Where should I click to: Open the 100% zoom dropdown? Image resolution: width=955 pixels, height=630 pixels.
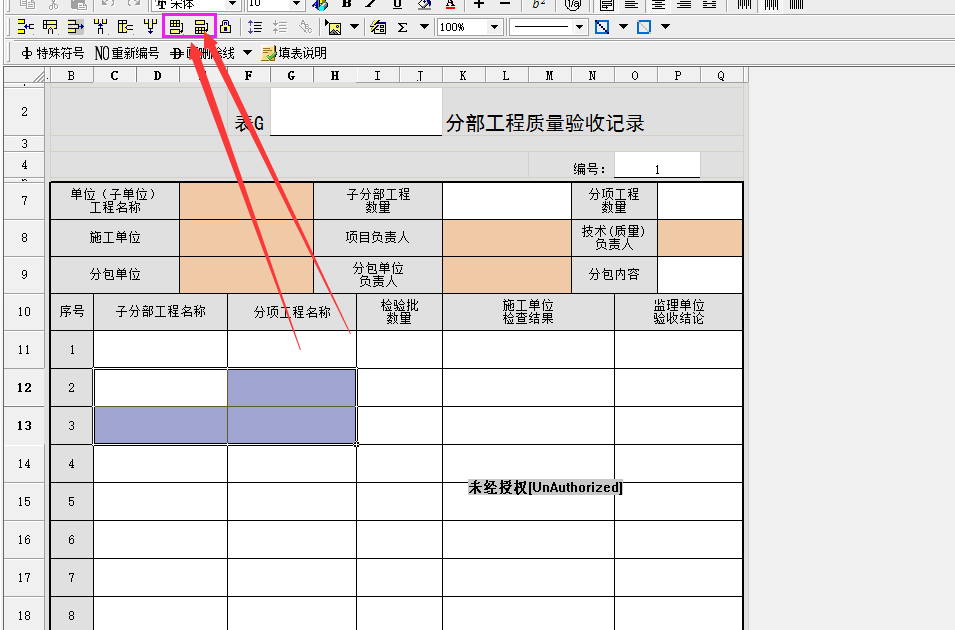(495, 27)
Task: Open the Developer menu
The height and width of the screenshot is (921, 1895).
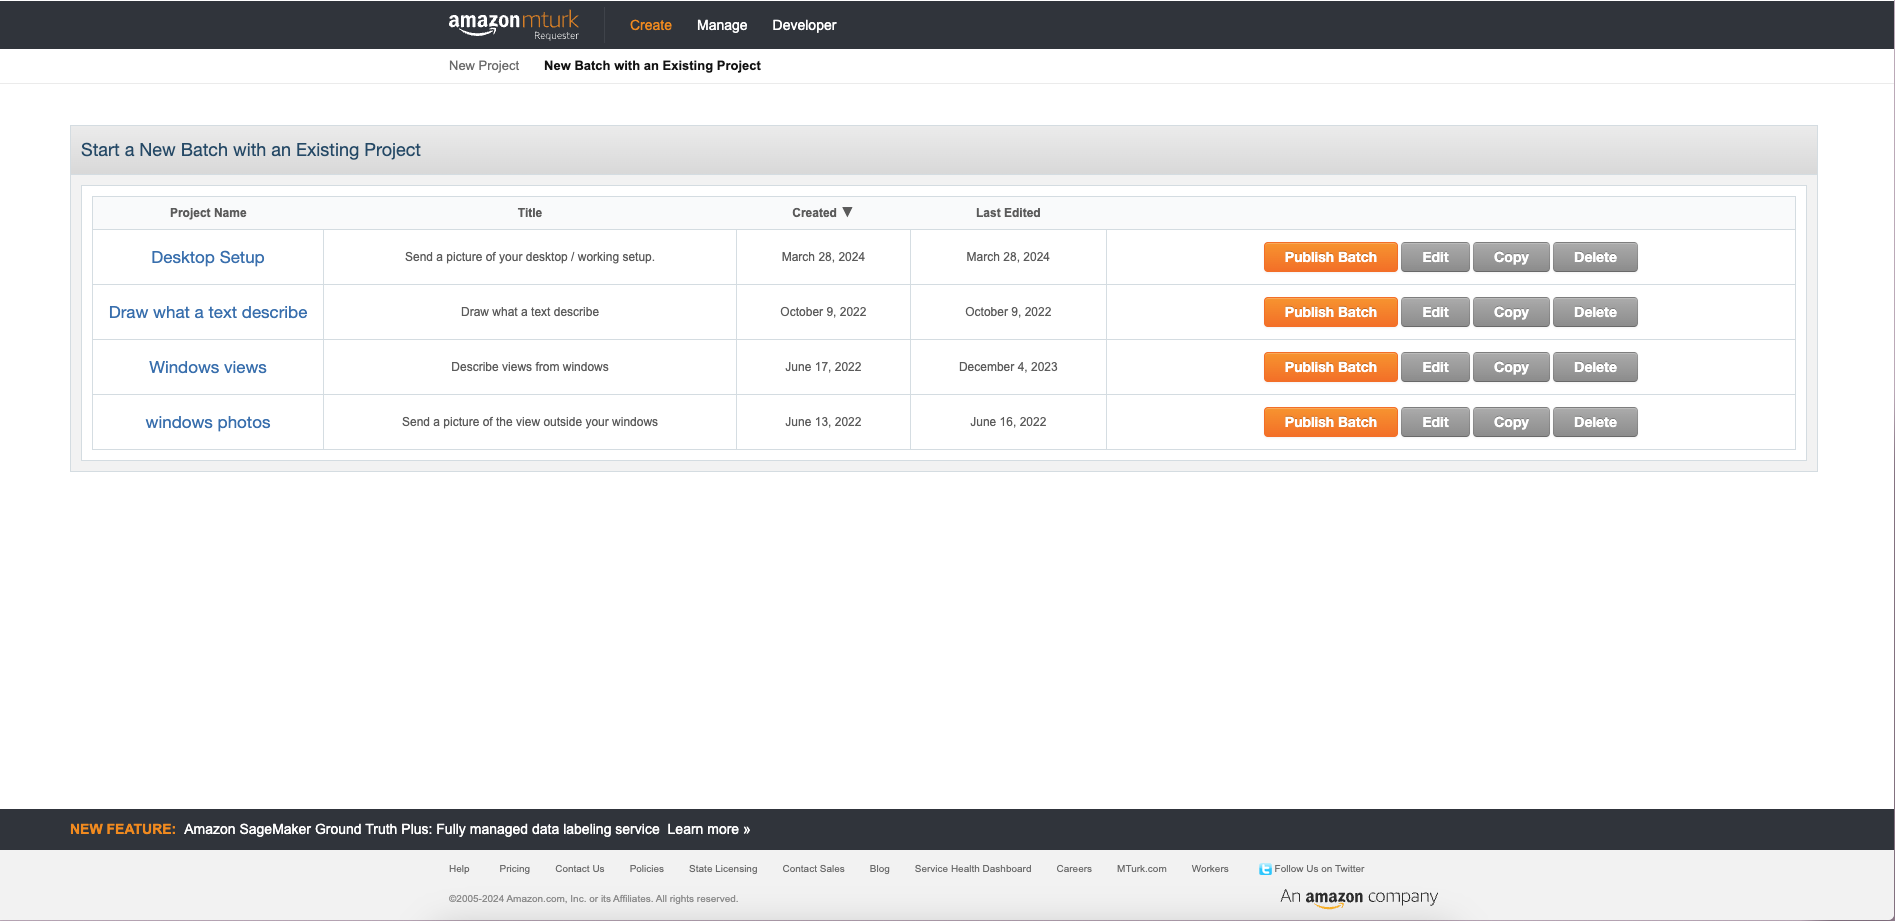Action: (x=804, y=25)
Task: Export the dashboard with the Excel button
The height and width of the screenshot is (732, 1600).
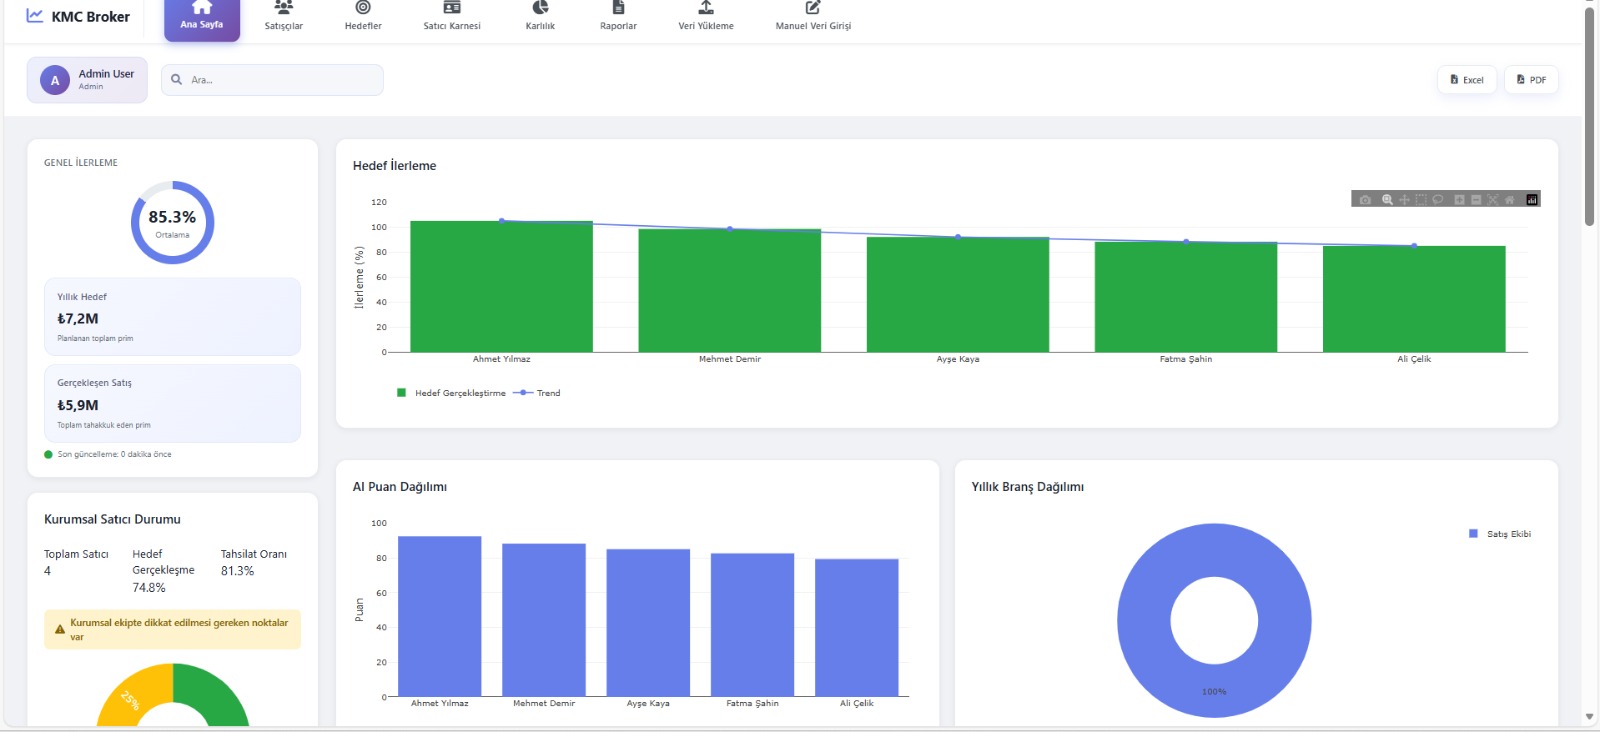Action: pos(1467,80)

□ □ □ □ □ □ □

> _ARBEITSANWEISUNG_
Schreib alle Datensätze noch einmal ab und ersetze dabei „screenshot“ durch „screen capture“. Alles andere bleibt unverändert, und die Bilder lässt du in der Antwort weg.

> _LÖSUNG_
Where should I click to: Open the 100% zoom dropdown? Image resolution: width=955 pixels, height=630 pixels.
(495, 27)
Task: Open the Developer menu
The height and width of the screen capture is (921, 1895).
Action: (x=804, y=25)
Task: Export the dashboard with the Excel button
The height and width of the screen capture is (732, 1600).
Action: pos(1467,80)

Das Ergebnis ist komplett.